▶ _Extract_

Issue
I have an existing page into which I need to drop an angular app with controllers that can be loaded dynamically.
Here's a snippet which implements my best guess as to how it should be done based on the API and some related questions I've found:
// Make module Foo
angular.module('Foo', []);
// Bootstrap Foo
var injector = angular.bootstrap($('body'), ['Foo']);
// Make controller Ctrl in module Foo
angular.module('Foo').controller('Ctrl', function() { });
// Load an element that uses controller Ctrl
var ctrl = $('<div ng-controller="Ctrl">').appendTo('body');
// compile the new element
injector.invoke(function($compile, $rootScope) {
// the linker here throws the exception
$compile(ctrl)($rootScope);
});
JSFiddle. Note that this is a simplification of the actual chain of events, there are various async calls and user inputs between the lines above.
When I try to run the above code, the linker which is returned by $compile throws: Argument 'Ctrl' is not a function, got undefined
. If I understood bootstrap correctly, the injector it returns should know about the Foo
module, right?

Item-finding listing
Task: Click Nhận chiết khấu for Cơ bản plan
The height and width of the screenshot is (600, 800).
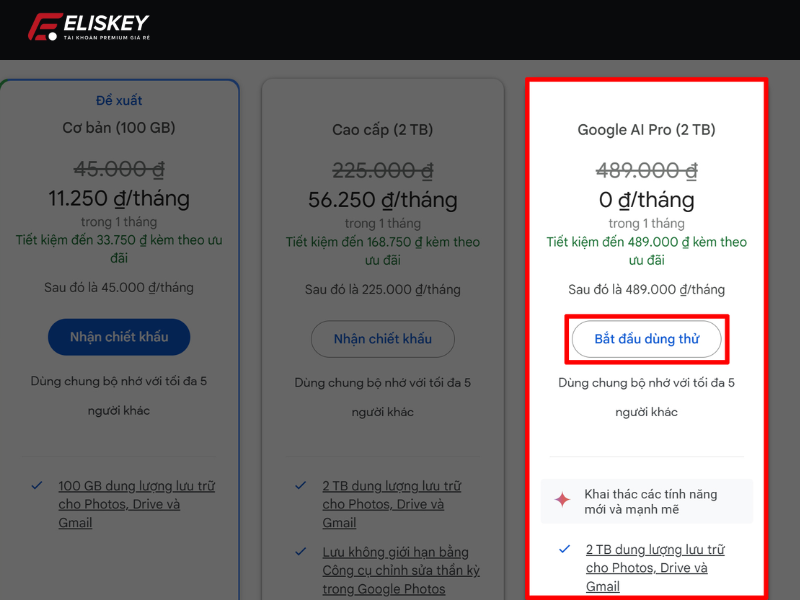Action: (119, 337)
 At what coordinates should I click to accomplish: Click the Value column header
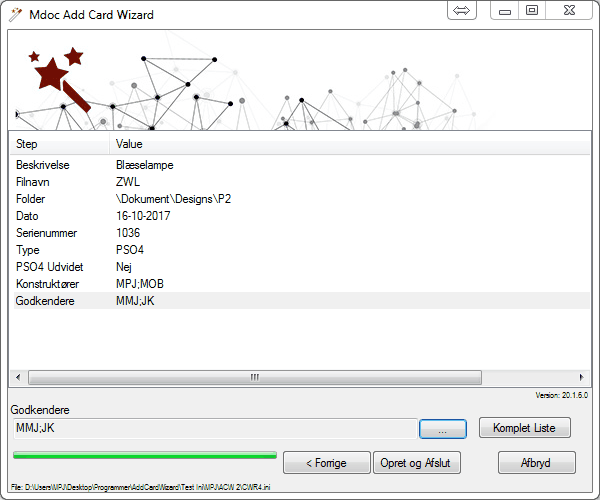300,145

▶ _Exercise details_
Reproduce the Angular post above from "When I try to" to "module, right?", inclusive.

▶ _Exercise solution_
When I try to run the above code, the linker which is returned by $compile throws: Argument 'Ctrl' is not a function, got undefined
. If I understood bootstrap correctly, the injector it returns should know about the Foo
module, right?